Shortlist announced for Ireland’s best loved poem

Kavanagh, Yeats and Heaney among contenders in A Poem for Ireland project

The statue of Patrick Kavanagh on the canal near Baggot Street bridge. The poet’s A Christmas Childhood is among the 10 poems shortlisted in search for  Ireland’s best loved poems of the past 100 years. Photograph: Eric Luke/The Irish Times

The statue of Patrick Kavanagh on the canal near Baggot Street bridge. The poet’s A Christmas Childhood is among the 10 poems shortlisted in search for Ireland’s best loved poems of the past 100 years. Photograph: Eric Luke/The Irish Times

 

Patrick Kavanagh’s timeless A Christmas Childhood, William Butler Yeats’s Easter 1916 and Paul Durcan’s Making Love Outside Áras an Uachtaráin have been chosen as among Ireland’s best loved poems of the last 100 years.

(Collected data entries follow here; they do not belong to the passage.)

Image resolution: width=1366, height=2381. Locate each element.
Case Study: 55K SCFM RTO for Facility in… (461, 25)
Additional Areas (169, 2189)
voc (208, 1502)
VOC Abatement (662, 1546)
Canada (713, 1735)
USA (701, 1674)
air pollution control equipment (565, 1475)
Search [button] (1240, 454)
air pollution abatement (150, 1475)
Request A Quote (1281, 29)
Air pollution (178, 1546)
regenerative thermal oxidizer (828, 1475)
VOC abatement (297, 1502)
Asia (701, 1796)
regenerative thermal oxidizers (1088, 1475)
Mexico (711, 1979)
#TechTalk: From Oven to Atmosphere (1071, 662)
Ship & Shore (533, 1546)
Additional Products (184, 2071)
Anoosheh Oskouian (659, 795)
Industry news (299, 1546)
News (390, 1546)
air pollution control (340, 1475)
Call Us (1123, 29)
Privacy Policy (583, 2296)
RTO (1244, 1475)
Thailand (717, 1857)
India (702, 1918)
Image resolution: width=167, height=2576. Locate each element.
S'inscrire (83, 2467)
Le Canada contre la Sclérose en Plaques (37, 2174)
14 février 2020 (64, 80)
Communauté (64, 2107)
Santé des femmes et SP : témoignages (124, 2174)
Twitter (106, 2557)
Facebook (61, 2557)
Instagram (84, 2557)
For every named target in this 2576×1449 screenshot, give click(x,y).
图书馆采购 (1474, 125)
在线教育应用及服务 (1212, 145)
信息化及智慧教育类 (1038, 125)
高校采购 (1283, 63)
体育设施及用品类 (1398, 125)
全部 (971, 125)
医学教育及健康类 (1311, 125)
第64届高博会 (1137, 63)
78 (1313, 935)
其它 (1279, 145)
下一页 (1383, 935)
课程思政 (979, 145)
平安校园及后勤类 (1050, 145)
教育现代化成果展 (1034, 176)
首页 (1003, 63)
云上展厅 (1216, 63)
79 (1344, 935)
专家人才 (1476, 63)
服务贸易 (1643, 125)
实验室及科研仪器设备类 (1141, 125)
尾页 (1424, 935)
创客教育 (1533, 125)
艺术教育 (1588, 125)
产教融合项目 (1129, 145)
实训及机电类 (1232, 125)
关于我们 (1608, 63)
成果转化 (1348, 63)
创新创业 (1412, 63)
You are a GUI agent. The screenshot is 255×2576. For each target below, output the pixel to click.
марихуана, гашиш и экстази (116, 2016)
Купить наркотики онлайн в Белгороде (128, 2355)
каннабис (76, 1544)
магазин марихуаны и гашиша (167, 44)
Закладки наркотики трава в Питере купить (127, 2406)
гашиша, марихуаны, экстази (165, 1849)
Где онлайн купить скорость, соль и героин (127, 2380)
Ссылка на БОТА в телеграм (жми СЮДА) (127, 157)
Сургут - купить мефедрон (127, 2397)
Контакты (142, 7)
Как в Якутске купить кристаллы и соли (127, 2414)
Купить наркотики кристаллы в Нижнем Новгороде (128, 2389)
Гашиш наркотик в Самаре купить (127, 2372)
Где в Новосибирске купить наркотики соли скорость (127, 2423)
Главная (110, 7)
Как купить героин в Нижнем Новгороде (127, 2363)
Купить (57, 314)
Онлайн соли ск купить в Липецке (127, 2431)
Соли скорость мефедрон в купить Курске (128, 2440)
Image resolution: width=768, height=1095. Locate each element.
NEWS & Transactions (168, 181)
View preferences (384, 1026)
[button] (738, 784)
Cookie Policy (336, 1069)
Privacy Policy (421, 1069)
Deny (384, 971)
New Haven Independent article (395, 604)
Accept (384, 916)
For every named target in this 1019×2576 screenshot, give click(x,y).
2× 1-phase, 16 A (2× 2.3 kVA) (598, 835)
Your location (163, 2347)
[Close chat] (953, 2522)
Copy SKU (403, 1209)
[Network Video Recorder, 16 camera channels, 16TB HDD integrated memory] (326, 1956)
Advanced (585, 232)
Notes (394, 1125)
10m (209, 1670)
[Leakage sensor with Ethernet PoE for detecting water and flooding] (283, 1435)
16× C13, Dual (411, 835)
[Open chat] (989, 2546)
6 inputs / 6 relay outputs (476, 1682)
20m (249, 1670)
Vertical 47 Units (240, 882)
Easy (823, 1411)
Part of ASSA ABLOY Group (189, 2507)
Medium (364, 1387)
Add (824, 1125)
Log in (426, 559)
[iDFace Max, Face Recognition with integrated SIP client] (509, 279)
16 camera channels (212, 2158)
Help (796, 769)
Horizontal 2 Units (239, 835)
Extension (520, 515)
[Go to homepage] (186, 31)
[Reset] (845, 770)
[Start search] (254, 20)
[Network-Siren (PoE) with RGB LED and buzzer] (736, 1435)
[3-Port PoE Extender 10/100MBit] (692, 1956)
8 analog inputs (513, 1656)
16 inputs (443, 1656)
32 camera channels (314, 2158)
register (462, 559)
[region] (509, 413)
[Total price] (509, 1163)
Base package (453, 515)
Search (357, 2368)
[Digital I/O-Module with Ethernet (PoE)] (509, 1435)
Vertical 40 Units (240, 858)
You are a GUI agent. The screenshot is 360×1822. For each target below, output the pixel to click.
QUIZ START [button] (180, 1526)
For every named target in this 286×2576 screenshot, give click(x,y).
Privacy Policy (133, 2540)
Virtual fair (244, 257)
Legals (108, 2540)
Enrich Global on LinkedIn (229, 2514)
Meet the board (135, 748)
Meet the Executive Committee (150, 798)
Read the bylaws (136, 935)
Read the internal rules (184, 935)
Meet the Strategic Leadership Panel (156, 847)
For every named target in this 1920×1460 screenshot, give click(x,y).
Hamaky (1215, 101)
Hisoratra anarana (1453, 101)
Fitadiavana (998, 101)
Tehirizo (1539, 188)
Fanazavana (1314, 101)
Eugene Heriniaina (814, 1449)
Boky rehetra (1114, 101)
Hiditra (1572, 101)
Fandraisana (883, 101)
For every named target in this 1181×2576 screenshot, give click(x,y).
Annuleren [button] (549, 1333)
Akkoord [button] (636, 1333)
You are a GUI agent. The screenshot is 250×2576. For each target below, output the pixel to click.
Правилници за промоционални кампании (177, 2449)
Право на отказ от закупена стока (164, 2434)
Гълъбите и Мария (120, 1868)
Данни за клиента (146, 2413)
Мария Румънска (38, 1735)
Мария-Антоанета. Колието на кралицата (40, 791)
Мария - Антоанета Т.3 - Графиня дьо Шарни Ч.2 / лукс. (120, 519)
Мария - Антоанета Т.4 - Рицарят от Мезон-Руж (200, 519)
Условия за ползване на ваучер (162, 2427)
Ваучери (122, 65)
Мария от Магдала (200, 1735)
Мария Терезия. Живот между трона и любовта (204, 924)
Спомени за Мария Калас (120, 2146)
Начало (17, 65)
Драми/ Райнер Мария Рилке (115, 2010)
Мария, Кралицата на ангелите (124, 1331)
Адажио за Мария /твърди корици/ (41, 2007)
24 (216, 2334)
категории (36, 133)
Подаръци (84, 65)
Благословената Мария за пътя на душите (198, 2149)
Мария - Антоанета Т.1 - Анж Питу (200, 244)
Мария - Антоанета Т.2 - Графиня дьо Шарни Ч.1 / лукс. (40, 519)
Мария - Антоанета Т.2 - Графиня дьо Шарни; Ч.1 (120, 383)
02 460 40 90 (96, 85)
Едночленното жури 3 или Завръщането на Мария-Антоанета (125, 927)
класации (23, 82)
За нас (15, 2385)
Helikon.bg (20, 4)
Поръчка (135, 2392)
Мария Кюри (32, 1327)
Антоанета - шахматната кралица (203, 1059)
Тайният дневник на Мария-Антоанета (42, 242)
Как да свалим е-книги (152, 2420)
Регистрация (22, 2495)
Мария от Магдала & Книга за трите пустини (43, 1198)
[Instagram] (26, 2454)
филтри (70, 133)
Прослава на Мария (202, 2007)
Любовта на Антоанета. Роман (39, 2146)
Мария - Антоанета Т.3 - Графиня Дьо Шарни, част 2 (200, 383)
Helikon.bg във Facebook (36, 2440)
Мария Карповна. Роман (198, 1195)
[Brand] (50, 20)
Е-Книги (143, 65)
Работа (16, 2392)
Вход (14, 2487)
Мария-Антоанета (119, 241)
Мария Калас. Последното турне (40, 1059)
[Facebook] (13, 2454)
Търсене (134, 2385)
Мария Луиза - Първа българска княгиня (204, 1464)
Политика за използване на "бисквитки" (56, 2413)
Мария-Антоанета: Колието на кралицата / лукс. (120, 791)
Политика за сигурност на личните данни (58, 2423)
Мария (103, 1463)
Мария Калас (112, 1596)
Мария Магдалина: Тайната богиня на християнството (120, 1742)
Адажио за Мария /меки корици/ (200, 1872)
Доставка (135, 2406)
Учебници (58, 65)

A shortlist of 10 has been chosen by an independent jury from public nominations received as part of the RTÉ A Poem For Ireland project.

Over the next five weeks, running up to the public voting deadline on Sunday March 8th, RTÉ will be asking the public to choose their favourite of the 10.

All 10 poems will be featured in full on the RTÉ A Poem For Ireland website, accompanied by information from the RTÉ archives .

The site will also feature performances of each poem by past and current finalists of Poetry Aloud, the national poetry-speaking competition for secondary school students.

The full list of poems is: A Christmas Childhood by Patrick Kavanagh, A Disused Shed in Co Wexford by Derek Mahon, Dublin by Louis MacNeice, Easter 1916 by William Butler Yeats, Fill Arís by Seán Ó Ríordáin, Filleadh ar an gCathair by Ailbhe Ní Ghearbhuigh, Making Love Outside Áras an Uachtaráin by Paul Durcan, Quarantine by Eavan Boland, The Statue of the Virgin at Granard Speaks by Paula Meehan and When All the Others Were Away at Mass by Seamus Heaney.

The winner will be announced on Friday March 13th, 2015.